Well, you’re not alone. I think all of us have the potential to procrastinate.

What is a procrastinator?

A procrastinator is someone who frequently (often repeatedly and unnecessarily) delays or puts off tasks until the last minute, or even past the deadline. Either the tasks are difficult or something you may not want to do (like the dentist or household chores). Someone repeatedly delays working on assignments until right before their deadline for no reason, even though they know that it would be better for them to start earlier.

Does this sound familiar? Maybe you or someone you know is a procrastinator.

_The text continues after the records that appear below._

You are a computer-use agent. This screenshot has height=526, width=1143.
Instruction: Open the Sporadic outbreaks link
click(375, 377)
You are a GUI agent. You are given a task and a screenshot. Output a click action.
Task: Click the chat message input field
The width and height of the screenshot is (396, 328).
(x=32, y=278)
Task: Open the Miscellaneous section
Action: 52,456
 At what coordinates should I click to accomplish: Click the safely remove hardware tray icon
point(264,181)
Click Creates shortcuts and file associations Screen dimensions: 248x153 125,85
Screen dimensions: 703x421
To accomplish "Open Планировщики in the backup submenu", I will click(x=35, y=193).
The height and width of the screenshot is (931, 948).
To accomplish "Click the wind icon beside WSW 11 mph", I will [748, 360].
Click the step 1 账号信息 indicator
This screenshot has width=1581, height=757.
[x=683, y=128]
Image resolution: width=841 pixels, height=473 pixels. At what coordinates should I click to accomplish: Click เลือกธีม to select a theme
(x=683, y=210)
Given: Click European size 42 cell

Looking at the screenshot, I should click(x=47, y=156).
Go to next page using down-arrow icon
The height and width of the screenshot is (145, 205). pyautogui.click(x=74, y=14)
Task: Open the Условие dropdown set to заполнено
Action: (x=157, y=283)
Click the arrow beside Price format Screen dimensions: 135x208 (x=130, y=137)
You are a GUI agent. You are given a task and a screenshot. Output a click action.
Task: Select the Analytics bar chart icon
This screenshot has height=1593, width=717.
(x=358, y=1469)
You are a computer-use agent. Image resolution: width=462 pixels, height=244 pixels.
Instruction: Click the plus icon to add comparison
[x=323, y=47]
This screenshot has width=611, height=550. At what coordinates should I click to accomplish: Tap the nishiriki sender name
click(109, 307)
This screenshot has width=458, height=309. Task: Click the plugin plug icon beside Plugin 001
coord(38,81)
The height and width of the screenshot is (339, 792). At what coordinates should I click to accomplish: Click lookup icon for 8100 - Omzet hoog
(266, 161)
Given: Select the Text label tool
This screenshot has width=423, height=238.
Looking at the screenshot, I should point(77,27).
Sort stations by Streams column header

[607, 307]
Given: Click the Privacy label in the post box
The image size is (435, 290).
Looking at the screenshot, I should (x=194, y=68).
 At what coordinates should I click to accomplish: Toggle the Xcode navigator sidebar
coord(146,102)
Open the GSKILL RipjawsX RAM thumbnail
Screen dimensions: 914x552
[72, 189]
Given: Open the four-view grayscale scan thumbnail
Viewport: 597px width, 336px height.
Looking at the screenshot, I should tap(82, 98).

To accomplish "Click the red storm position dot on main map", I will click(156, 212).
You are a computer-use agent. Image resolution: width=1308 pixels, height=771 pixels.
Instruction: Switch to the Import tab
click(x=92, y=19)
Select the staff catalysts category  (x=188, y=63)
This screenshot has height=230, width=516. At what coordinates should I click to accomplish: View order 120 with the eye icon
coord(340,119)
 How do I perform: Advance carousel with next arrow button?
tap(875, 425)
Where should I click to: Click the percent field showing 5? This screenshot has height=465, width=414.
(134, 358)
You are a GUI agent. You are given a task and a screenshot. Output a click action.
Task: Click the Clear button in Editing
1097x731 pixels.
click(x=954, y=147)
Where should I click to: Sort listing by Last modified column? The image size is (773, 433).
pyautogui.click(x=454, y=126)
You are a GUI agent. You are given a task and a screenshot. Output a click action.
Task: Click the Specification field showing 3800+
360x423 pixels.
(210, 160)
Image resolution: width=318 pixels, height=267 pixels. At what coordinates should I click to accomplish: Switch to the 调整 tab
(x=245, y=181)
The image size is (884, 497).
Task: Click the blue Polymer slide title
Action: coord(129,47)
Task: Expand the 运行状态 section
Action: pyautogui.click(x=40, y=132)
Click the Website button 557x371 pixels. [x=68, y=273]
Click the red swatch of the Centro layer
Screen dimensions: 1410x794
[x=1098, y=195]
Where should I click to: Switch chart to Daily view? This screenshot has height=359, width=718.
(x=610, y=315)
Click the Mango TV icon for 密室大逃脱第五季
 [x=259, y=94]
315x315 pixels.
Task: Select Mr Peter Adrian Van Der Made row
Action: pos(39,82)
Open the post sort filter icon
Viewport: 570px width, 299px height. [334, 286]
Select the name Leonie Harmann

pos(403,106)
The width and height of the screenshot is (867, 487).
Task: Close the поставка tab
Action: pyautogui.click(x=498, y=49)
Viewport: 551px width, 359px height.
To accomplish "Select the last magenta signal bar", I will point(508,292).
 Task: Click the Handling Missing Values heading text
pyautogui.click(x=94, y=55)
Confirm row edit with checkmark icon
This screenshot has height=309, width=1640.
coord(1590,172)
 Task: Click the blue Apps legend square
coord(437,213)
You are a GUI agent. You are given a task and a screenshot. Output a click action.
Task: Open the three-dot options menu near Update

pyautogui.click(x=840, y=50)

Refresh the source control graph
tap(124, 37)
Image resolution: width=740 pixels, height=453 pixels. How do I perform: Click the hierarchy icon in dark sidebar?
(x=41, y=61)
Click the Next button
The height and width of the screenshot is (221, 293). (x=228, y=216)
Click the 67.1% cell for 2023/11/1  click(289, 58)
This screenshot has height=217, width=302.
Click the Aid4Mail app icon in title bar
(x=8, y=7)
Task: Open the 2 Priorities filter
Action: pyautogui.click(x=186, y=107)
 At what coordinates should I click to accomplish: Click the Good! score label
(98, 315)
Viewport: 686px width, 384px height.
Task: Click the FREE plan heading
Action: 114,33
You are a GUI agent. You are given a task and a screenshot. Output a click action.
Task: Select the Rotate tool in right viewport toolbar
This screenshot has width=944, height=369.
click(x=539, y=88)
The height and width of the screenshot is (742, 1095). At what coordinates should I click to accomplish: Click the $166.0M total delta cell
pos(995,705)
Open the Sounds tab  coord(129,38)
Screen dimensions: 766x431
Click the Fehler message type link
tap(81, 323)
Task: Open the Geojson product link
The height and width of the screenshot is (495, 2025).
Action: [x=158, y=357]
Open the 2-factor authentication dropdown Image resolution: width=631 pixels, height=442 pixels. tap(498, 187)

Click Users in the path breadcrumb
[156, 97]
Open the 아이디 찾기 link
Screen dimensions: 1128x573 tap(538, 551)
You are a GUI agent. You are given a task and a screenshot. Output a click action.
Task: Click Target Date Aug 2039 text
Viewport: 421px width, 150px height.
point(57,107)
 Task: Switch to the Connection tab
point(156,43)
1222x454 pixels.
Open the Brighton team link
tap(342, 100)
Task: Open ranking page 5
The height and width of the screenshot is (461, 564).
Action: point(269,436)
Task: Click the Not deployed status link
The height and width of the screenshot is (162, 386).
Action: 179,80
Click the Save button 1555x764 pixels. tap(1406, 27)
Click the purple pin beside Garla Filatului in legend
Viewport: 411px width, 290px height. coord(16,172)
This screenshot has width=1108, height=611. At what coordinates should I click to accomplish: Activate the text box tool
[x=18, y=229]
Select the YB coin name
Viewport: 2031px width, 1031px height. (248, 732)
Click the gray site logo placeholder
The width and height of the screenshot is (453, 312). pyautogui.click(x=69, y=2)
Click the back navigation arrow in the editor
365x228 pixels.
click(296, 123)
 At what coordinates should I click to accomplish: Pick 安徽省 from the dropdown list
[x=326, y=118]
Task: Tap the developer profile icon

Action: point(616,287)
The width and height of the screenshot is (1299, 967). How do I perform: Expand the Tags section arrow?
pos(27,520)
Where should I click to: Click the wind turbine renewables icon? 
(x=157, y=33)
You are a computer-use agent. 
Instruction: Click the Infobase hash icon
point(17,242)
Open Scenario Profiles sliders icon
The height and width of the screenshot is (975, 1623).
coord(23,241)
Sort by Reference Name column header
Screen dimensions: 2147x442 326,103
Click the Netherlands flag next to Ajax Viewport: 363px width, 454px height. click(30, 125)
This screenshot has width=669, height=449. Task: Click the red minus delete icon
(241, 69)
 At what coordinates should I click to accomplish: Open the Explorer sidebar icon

There are different ways to procrastinate, I know I am guilty of a few of these:

  • Someone who skims through social media when they should be working, often losing hours to TikTok, YouTube or other largely unhelpful but entertaining stuff. Then belittling themselves and get frustrated for it and wish they never started — Me!
  • Someone who stays up long after they should at night, watching videos, social media, etc, despite knowing that this makes them exhausted — Me
  • Someone who often does useful things (busy work), such as cleaning the kitchen, when they should be doing more important things, such as work assignments — totally Me
  • Someone who keeps promising themselves that they’ll get started on ‘that’ project “one day” or “soon,” but never actually makes any progress, and instead just dreams about their future success.
  • Someone who makes lists of things to do, but never actually gets them done
  • Someone who postpones dealing with unpleasant tasks (e.g., paying bills or going to the dentist), even though the issue becomes worse the longer they wait — Me
  • Someone who fails to ask someone else for something they want (e.g., a promotion, favor, or date) every time they have the opportunity to do so, even though they wish they could just ask and get it over with — Me

Is procrastination really all that bad?

Some research I read claims that 20% of us are chronic procrastinators (see more busy work). But there are different types of procrastinators, some are worse than others. This is by no means a full list, just ones I seem to know or see in myself.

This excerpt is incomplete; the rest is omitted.